Um Fremdblutprodukte rationaler einzusetzen sowie um Anämie und Blutverlust zu reduzieren und zu vermeiden, wurde in vielen Kliniken, auch in Deutschland, das Patient Blood Management (PBM) eingeführt. Hierbei handelt es sich um ein klinisches, multimodales und patientenzentriertes Konzept mit präventivem und korrektivem Einfluss auf Risikofaktoren, welche üblicherweise zu Bluttransfusionen führen. Übergeordnetes Ziel ist es, die Patientensicherheit zu erhöhen. Die Anwendung des PBM-Konzeptes erstreckt sich über alle Bereiche der Medizin, die sich mit der Behandlung mit Blut und Blutprodukten auseinandersetzen.

Zwar ist es nicht möglich, komplett auf die Gabe des Blutes freiwilliger Blutspender zu verzichten, wo es allerdings machbar ist, sollten alle Maßnahmen ergriffen werden, um es dem Patienten zu ermöglichen, aus eigener Kraft zu genesen. So wird beispielsweise im Vorfeld geplanter, großer Operationen geprüft ob eine Blutarmut vorliegt und ob diese behandelbar ist. In diesem Falle wird der Körper beispielsweise durch die Gabe von Eisen unterstützt, wieder mehr eigenes Blut zu bilden. Zusätzlich wird während und nach der Operation blutspendender gearbeitet: Es wird darauf geachtet, dass die Blutgerinnung des Patienten ausreichend funktioniert, Wundblut wird aufbereitet und zurückgegeben, zusätzlich wurde das Volumen von Blutentnahmeröhrchen verringert. So können jährlich zwischen 1.000 und 2.000 Liter weniger Blut zu Laborzwecken abgenommen werden. Zusammengefasst: Das Blut soll bleiben, wo es hingehört, im Körper des Patienten. Der Erfolg des Programms zeigt sich auch in absoluten Zahlen. So erhielten im Jahr 2013 Patienten in Deutschland knapp 5,5 Mio. Transfusionen. Im Vergleich zum Vorjahr wurden damit rund sieben Prozent weniger Blutprodukte genutzt.

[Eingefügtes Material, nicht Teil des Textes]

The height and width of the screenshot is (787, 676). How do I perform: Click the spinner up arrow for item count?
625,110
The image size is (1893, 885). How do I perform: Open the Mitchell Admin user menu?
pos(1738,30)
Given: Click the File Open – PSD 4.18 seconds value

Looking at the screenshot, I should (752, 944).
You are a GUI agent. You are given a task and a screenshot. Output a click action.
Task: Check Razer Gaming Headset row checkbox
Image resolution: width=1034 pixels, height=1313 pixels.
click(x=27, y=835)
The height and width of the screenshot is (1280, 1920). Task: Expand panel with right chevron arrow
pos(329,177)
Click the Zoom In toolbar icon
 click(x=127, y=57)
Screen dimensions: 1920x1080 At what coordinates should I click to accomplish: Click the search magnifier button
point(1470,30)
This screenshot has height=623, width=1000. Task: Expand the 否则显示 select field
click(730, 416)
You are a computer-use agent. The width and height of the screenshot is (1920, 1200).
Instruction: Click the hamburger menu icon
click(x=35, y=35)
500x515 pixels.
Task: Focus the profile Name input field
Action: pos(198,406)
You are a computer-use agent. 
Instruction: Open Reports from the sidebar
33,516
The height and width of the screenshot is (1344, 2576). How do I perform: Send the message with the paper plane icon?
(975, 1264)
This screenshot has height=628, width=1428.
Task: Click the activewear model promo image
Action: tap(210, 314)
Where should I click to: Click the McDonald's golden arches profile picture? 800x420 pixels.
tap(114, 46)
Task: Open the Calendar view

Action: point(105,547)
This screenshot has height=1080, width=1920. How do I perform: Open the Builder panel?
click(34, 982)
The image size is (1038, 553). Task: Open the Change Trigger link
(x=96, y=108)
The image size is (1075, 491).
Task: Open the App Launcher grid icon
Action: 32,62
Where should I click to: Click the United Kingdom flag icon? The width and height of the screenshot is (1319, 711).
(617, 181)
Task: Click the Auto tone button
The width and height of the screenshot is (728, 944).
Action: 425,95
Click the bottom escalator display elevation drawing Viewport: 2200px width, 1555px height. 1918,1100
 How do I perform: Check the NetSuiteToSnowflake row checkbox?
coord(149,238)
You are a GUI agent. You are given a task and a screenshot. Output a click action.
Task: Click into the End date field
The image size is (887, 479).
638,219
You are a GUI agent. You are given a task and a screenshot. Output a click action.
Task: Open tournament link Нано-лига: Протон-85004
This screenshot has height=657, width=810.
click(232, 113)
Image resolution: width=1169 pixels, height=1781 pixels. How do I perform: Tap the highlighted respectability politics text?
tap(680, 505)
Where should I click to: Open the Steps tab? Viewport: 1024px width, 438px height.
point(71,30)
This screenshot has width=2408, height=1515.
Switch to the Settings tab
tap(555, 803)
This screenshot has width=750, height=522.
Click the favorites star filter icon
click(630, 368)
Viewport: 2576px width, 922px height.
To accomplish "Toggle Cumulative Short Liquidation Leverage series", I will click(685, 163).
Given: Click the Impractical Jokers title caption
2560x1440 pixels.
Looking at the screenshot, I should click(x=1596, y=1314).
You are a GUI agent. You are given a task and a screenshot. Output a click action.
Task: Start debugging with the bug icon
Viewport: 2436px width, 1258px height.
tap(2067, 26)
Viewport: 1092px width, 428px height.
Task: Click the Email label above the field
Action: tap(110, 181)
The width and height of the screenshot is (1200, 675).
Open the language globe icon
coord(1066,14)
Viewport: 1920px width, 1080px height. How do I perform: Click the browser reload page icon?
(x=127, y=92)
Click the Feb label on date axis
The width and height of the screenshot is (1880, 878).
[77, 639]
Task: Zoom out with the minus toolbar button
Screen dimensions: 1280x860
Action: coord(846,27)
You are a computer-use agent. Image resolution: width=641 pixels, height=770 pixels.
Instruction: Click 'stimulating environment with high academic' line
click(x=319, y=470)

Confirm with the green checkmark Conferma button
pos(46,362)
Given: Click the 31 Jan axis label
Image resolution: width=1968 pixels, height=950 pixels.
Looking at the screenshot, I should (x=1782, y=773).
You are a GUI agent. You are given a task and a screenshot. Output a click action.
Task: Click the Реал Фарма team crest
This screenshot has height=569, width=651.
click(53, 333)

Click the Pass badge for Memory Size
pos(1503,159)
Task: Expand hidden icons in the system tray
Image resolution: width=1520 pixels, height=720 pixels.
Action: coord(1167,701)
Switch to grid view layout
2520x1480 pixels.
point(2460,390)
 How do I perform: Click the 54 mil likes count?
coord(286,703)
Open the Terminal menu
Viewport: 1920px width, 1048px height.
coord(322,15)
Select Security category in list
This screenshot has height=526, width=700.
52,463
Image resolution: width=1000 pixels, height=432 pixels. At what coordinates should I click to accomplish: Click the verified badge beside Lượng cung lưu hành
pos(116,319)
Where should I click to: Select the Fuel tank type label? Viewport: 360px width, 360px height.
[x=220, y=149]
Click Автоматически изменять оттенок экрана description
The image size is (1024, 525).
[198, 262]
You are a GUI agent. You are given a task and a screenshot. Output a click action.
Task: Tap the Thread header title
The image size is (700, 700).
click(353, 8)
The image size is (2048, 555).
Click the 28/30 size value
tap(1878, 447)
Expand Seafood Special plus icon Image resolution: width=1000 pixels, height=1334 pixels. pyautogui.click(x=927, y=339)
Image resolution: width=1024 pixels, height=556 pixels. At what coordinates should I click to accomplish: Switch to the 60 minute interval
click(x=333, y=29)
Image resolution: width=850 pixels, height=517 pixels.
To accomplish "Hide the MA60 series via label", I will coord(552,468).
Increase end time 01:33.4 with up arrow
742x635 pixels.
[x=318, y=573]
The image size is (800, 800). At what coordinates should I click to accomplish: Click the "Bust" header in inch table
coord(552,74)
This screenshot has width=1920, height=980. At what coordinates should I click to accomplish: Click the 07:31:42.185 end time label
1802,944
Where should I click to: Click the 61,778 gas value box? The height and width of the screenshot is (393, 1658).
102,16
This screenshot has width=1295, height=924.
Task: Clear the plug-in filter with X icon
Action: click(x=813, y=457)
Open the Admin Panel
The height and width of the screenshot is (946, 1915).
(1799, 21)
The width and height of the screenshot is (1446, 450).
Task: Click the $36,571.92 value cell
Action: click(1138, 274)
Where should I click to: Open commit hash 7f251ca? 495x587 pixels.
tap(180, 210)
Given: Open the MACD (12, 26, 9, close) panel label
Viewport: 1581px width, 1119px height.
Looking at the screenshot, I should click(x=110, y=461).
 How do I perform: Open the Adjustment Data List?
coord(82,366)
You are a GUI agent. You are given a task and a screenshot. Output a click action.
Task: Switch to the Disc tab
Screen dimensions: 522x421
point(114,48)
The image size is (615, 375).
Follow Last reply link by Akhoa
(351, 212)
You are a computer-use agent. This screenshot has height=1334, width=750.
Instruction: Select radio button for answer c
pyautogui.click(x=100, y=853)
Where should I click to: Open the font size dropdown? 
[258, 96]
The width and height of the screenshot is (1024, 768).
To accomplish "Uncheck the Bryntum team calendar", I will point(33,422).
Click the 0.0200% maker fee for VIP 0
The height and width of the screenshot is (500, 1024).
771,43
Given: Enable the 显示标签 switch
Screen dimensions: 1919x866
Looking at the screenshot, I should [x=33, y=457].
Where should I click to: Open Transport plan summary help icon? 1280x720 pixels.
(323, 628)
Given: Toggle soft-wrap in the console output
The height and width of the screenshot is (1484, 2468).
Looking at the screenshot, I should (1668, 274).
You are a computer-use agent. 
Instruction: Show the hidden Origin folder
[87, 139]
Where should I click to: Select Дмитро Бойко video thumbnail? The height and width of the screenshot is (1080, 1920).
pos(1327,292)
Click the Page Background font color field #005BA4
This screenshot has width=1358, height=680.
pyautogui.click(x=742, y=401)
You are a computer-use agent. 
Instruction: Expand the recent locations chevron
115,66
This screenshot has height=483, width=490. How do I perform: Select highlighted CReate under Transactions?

Das Problem ist: Bisher gibt es keine wirkliche Alternative zur Blutkonserve, besonders in Notfällen. Bei im Vorfeld planbaren Eingriffen sollten allerdings die bestehenden Möglichkeiten wie die Gabe von Eisen oder die Aufbereitung von eigenem Blut während der OP genutzt werden, um unnötige Risiken zu vermeiden.